Racconta che non hanno accesso diretto all’elettricità: i proprietari della terra gliela forniscono per una o due ore durante la notte. Questo è il problema peggiore per la sua famiglia, per cui stanno pianificando di spostarsi più a nord, in un altro insediamento.
Hanno due latrine poco lontano dalle tende, ma Mariam non si sente al sicuro ad andarci da sola. La mancanza di sicurezza contro gli abusi, soprattutto per le donne e per le categorie più vulnerabili, diventa un problema gravissimo in situazioni di emergenza prolungata come questa.

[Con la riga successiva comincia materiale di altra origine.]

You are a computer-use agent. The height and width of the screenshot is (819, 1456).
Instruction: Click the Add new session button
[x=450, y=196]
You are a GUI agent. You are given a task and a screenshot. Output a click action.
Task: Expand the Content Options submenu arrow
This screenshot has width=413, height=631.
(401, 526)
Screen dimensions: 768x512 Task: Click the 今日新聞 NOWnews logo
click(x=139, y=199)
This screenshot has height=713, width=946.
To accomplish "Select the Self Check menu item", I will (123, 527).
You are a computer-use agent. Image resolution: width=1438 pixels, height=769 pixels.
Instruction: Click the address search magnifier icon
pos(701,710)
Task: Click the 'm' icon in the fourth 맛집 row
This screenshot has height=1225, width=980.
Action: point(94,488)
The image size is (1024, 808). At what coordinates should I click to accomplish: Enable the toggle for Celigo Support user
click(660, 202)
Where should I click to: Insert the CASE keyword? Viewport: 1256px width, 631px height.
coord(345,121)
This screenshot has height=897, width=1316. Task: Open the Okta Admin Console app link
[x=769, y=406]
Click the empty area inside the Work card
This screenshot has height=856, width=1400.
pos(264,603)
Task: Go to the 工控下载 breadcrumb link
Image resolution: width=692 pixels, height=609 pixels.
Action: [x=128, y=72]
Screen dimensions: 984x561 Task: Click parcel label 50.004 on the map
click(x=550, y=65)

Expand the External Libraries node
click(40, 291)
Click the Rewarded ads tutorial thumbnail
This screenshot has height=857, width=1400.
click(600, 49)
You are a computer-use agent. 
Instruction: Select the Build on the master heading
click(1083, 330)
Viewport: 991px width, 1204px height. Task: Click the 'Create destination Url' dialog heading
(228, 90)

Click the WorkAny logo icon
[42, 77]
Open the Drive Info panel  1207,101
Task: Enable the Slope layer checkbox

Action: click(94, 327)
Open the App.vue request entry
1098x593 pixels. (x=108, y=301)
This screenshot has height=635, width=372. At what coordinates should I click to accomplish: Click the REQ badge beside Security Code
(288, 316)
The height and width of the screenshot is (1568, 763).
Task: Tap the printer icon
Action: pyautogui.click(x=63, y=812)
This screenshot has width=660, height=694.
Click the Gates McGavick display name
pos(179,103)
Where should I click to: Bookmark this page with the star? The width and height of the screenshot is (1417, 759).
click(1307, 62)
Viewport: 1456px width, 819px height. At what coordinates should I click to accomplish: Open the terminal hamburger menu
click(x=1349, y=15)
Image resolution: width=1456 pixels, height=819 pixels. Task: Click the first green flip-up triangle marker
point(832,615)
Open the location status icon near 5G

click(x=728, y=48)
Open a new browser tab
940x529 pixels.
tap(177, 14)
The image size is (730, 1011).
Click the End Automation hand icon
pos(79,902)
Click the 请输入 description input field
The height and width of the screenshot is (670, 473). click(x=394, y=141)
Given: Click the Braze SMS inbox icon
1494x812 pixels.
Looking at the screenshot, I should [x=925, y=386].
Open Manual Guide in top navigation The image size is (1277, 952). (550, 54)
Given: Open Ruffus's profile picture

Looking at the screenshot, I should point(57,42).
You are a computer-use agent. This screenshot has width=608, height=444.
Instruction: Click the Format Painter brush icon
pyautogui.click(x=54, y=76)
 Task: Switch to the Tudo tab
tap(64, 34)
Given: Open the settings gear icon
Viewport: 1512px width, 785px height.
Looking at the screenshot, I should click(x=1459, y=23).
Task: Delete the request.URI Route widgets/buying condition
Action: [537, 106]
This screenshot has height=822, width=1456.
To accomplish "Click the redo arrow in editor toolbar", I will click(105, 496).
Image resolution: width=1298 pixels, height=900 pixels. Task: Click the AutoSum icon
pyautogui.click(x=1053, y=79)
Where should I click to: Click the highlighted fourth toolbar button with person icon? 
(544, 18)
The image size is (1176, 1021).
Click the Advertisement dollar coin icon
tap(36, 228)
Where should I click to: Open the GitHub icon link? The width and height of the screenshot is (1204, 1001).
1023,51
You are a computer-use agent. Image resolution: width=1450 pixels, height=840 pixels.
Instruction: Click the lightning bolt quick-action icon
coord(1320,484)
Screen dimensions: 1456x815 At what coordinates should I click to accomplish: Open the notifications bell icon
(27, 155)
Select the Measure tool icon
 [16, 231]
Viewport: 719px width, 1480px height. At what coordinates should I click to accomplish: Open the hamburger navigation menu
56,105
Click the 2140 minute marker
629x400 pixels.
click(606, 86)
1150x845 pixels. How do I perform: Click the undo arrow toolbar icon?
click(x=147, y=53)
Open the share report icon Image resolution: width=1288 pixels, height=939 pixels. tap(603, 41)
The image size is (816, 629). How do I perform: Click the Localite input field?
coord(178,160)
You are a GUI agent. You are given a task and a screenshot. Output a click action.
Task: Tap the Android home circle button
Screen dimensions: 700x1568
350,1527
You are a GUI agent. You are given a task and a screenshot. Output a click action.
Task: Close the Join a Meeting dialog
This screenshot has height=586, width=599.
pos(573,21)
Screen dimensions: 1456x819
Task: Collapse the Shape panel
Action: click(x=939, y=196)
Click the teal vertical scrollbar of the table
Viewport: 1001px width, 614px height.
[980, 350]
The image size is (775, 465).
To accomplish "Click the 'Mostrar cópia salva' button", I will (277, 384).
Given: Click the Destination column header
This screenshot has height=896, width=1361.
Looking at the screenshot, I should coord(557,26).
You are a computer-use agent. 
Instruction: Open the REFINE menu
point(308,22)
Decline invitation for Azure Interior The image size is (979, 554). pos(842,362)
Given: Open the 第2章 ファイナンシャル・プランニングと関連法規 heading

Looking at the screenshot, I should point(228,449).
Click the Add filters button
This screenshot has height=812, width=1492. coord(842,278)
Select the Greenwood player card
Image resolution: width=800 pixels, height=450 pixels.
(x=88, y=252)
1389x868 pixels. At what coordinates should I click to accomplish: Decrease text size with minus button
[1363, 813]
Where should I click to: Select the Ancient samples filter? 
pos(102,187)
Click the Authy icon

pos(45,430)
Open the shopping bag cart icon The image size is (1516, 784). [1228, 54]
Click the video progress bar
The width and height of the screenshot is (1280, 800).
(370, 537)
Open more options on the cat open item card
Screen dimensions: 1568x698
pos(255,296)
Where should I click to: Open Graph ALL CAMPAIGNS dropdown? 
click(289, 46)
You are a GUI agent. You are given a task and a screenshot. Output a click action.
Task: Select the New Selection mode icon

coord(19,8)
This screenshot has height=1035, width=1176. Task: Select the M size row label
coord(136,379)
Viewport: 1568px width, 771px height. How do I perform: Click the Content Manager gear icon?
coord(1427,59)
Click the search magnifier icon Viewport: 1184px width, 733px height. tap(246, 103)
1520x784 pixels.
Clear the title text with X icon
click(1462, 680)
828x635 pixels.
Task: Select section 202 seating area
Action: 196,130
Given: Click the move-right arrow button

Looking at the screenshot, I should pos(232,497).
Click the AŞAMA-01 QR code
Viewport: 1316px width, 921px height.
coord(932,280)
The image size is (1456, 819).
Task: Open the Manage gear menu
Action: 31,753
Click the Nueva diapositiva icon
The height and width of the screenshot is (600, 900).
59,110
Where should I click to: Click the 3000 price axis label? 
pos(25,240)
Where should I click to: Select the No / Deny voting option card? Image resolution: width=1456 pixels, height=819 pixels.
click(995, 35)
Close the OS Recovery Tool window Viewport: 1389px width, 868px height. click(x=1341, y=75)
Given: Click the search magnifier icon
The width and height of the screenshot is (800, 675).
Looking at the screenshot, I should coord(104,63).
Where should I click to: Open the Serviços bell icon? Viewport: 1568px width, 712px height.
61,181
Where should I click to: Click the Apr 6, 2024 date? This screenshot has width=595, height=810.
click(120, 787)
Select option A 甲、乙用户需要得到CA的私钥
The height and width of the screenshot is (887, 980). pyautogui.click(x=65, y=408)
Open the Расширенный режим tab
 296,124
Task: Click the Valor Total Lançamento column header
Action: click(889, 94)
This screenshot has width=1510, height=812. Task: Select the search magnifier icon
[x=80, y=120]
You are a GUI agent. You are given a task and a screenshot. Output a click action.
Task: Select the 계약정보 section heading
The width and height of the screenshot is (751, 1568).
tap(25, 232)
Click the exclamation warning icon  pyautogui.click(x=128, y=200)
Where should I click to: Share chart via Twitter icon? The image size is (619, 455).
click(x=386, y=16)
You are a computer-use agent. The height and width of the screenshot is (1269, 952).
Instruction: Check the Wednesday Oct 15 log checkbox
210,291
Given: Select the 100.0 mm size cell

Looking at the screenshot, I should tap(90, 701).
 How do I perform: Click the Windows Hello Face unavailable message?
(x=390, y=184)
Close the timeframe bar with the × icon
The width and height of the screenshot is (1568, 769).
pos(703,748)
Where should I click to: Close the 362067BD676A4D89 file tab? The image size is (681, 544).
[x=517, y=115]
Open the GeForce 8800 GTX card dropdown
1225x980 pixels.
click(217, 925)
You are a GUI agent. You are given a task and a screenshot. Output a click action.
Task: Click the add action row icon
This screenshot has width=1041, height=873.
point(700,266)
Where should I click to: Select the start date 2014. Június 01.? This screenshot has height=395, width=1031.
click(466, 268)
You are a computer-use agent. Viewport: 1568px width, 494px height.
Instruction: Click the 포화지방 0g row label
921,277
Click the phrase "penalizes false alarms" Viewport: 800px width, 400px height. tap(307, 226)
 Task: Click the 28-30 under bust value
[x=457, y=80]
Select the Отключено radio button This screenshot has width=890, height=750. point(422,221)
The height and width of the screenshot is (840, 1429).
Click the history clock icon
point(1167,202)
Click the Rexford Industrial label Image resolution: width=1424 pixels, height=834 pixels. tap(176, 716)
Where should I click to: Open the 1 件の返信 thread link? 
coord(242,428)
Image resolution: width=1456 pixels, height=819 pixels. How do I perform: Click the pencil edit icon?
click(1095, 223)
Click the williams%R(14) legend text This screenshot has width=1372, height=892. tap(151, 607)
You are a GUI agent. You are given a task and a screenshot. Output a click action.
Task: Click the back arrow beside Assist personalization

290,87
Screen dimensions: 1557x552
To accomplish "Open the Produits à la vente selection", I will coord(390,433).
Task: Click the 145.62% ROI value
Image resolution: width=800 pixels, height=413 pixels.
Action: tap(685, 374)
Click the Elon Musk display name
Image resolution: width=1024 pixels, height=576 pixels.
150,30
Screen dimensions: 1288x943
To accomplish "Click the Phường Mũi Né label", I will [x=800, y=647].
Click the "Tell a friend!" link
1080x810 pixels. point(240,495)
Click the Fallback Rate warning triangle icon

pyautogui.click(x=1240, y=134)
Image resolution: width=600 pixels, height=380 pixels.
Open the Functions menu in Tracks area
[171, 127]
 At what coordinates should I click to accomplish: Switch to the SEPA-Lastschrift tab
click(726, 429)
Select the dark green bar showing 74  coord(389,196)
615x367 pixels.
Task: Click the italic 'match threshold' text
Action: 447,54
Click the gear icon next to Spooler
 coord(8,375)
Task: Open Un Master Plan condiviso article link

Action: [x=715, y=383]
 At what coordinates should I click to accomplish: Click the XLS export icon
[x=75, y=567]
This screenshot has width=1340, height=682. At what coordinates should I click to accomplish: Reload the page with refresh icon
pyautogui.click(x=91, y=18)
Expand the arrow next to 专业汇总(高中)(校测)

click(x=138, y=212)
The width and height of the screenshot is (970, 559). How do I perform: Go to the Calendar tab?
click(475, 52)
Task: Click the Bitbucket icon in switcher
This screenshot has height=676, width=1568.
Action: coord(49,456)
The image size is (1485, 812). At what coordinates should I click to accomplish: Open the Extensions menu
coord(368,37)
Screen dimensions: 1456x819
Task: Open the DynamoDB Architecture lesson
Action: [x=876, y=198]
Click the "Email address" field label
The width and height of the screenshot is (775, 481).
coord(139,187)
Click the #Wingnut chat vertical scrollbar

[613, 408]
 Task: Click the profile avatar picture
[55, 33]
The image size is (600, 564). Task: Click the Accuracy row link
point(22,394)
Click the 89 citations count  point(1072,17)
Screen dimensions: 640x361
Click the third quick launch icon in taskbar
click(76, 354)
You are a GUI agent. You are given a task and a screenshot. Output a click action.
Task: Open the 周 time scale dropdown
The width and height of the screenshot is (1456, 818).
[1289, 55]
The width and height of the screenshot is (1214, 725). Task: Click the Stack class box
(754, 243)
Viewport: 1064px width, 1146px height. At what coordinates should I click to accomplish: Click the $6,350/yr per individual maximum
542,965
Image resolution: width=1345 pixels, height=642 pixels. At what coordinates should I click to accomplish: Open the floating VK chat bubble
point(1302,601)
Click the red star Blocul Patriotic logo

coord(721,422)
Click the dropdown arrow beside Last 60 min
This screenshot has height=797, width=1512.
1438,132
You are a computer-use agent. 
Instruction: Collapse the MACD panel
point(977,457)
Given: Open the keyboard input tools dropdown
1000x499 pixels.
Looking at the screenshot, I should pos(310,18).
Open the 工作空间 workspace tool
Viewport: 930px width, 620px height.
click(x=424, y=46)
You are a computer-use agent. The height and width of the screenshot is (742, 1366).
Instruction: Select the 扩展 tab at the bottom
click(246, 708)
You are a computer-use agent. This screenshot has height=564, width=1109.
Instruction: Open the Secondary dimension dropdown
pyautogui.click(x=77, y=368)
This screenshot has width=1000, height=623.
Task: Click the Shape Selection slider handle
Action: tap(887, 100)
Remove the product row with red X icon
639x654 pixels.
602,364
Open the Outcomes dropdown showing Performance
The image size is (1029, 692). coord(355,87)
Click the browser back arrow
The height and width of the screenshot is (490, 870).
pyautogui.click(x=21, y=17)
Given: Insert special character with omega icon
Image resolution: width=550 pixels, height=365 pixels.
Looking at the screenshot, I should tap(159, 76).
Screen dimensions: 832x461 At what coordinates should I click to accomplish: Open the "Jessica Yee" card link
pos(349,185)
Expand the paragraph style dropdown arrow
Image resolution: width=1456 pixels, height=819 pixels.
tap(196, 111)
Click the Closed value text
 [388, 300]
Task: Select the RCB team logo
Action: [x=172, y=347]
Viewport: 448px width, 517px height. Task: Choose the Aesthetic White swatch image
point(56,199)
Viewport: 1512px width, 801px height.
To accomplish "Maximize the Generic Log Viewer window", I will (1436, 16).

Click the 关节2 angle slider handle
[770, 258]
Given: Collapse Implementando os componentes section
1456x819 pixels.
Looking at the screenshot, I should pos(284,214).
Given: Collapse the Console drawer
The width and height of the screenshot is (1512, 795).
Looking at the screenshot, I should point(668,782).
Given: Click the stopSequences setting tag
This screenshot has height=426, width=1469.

Sin dall’inizio della guerra in Siria, il Libano non riconosce ai profughi nessuno status e vuole disincentivarne l’insediamento definitivo e l’integrazione locale, addirittura definita “incostituzionale”.
È impossibile per loro accedere a lavori qualificati, avere assistenza sanitaria di base, costruirsi delle case o andare in affitto. Sono obbligati a organizzarsi in piccoli insediamenti, chiamati ITS (Informal Tented Settlements), che raramente superano le venti tende. In una sorta di meccanismo neo-feudale, affittano la terra in cui si insediano dai proprietari terrieri, in cambio di lavoro e pochi spiccioli. È il caso di Mariam, a cui il proprietario chiede occasionalmente di lavorare nei campi. In assenza totale di futuro, di prospettive e di emancipazione.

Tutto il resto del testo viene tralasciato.